As parcerias estabelecidas por essas entidades são majoritariamente com
instituições do setor público, com empresas e com outras entidades sem fins lucrativos
no Brasil. O mesmo se dá com relação às fontes de financiamento, que são pra maioria
delas de fontes privadas, provenientes de empresas e pessoas físicas no país.
Apesar do alto índice de não resposta em relação ao orçamento, pode-se afirmar
que as entidades têm uma mediana orçamentária em torno de duzentos mil reais. Poucas
são as entidades que possuem orçamento superior a um milhão de reais. Somando-se
essa informação ao número expressivo de atividades desenvolvidas em cada entidade,
pode-se especular que sejam ações de curto prazo.
Como já se disse acima, apesar de se ter tratado do TS a partir das atividades e
não da questão da identidade legal das entidades, o universo de associadas da RITS se
compõe majoritariamente de entidades sem fins lucrativos, de modo que não se pôde
trabalhar com ações de terceiro setor realizadas por outros tipos de agentes.

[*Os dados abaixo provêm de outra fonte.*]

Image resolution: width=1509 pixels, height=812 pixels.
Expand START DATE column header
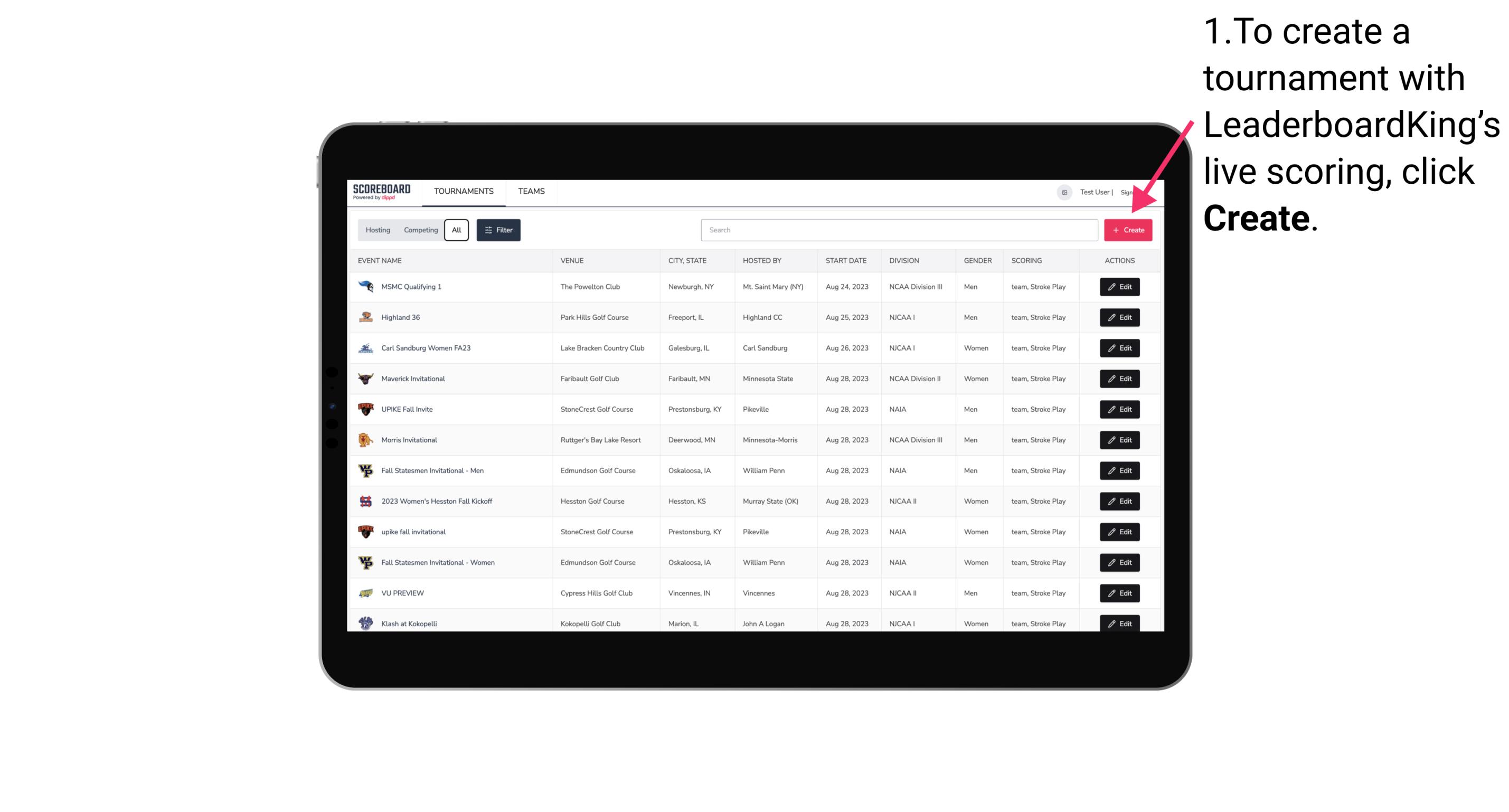pyautogui.click(x=845, y=260)
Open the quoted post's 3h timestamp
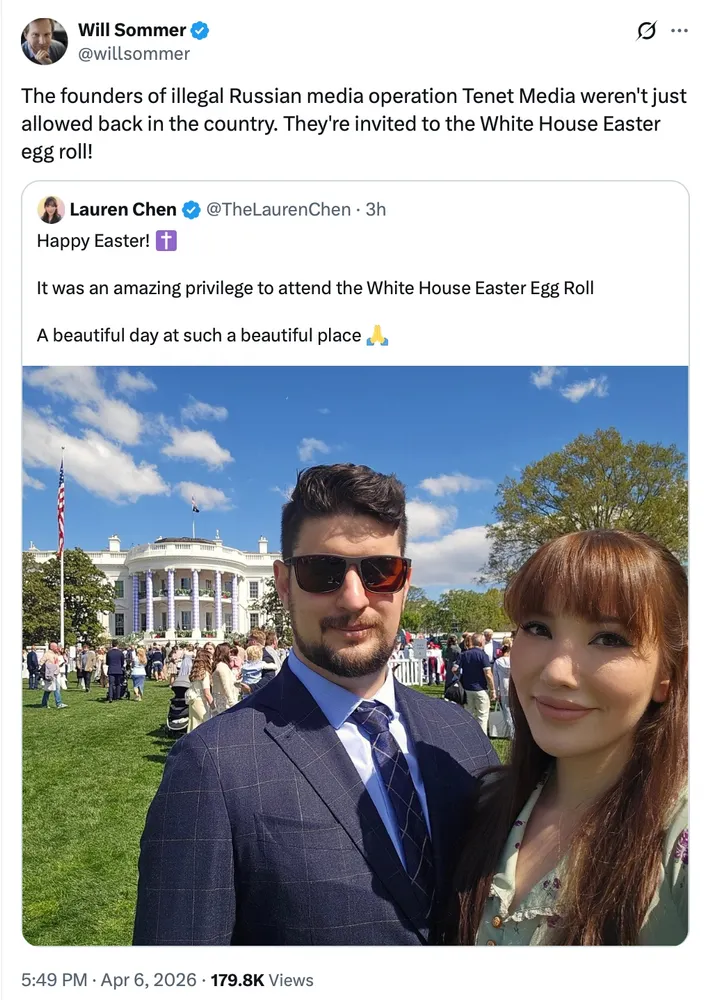Image resolution: width=704 pixels, height=1000 pixels. pos(376,209)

Ainda que
estes não estejam contemplados aqui, sabe-se, por exemplo, que as empresas envolvem-
se crescentemente com essas ações, vide o aparecimento do Grupo de Institutos,
Fundações e Empresas (GIFE) no mesmo período do “boom das ONGs”, bem como o
crescimento do número de afiliadas dessa entidade (de 1995 a 2005 a rede cresceu
208%). Nesse sentido, apontamos para a necessidade de pesquisas que contemplem
melhor a multiplicidade de atividades desenvolvidas no terceiro setor.